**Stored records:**
────────────────────

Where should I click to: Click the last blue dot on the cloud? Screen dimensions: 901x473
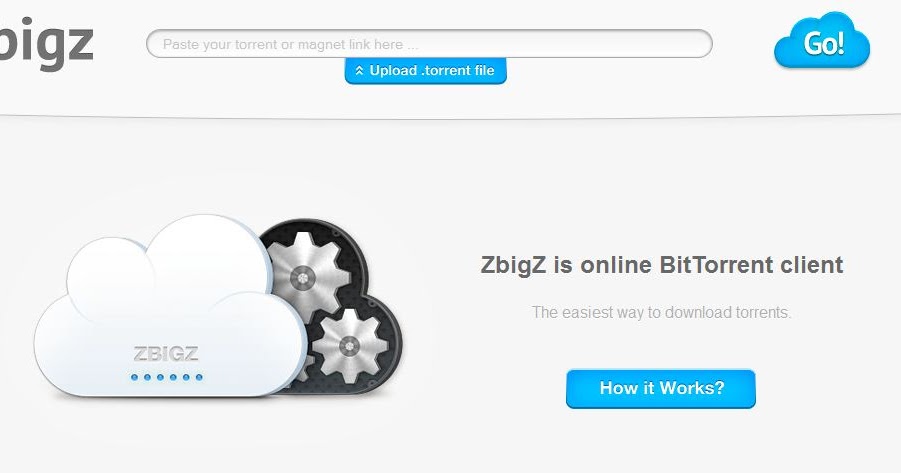coord(199,378)
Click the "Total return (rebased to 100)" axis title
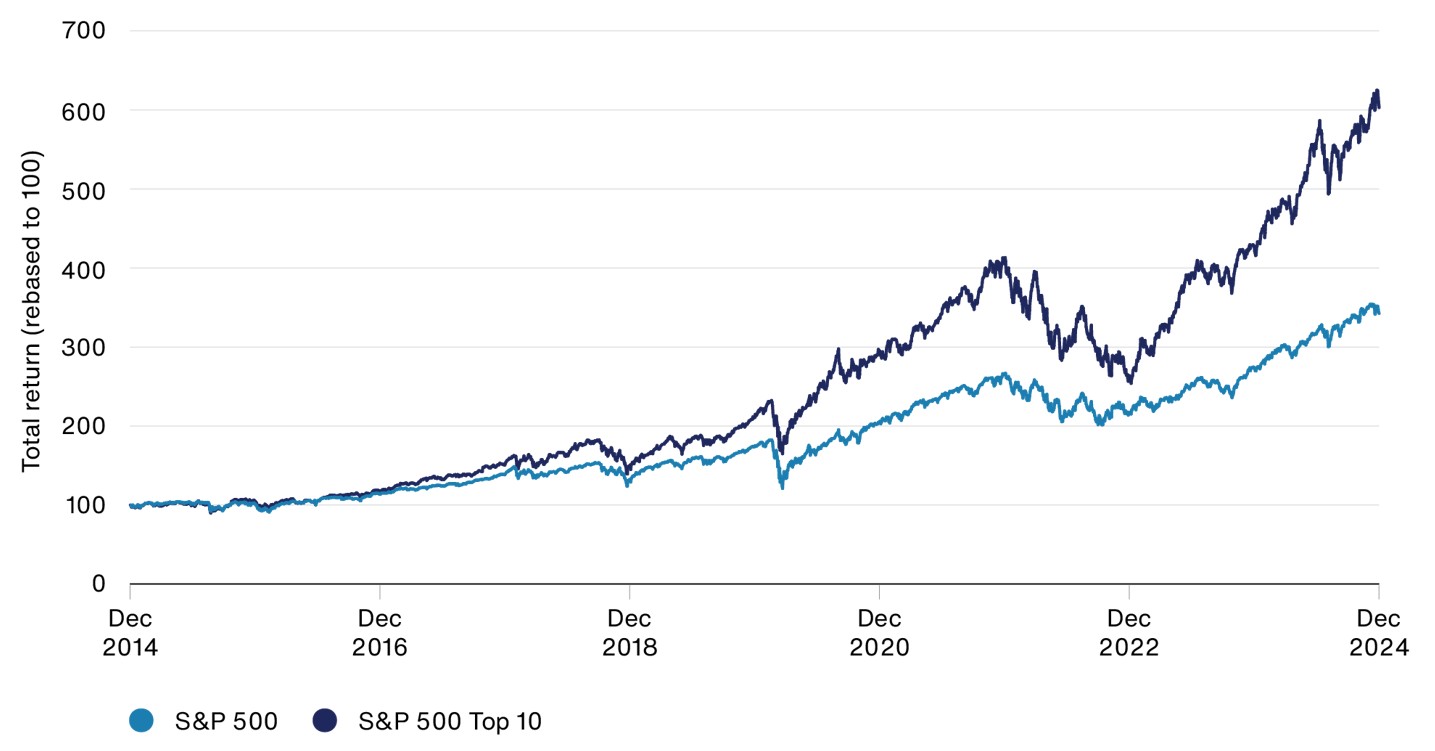Image resolution: width=1435 pixels, height=751 pixels. click(x=31, y=311)
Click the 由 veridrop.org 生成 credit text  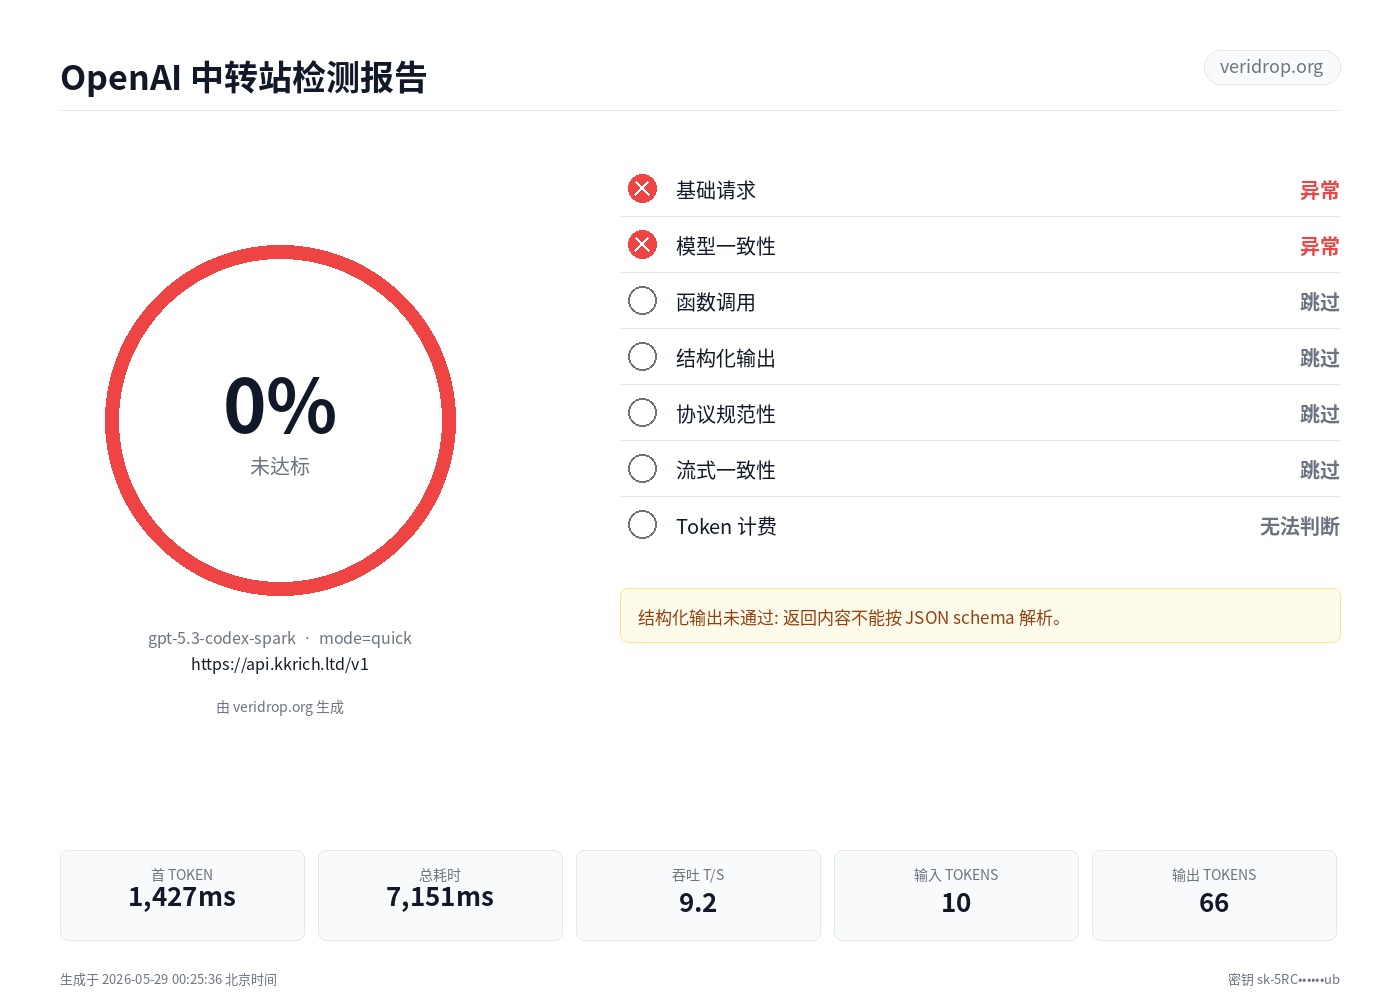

────────────────────

Across all the lines above, repeat the wording exactly and omit the pictures.

**ANSWER FOR THIS EXERCISE:**
Where should I click to: Click the last blue dot on the cloud? Screen dimensions: 901x473
coord(199,378)
Click the "Total return (rebased to 100)" axis title
Image resolution: width=1435 pixels, height=751 pixels. click(x=31, y=311)
Click the 由 veridrop.org 生成 credit text  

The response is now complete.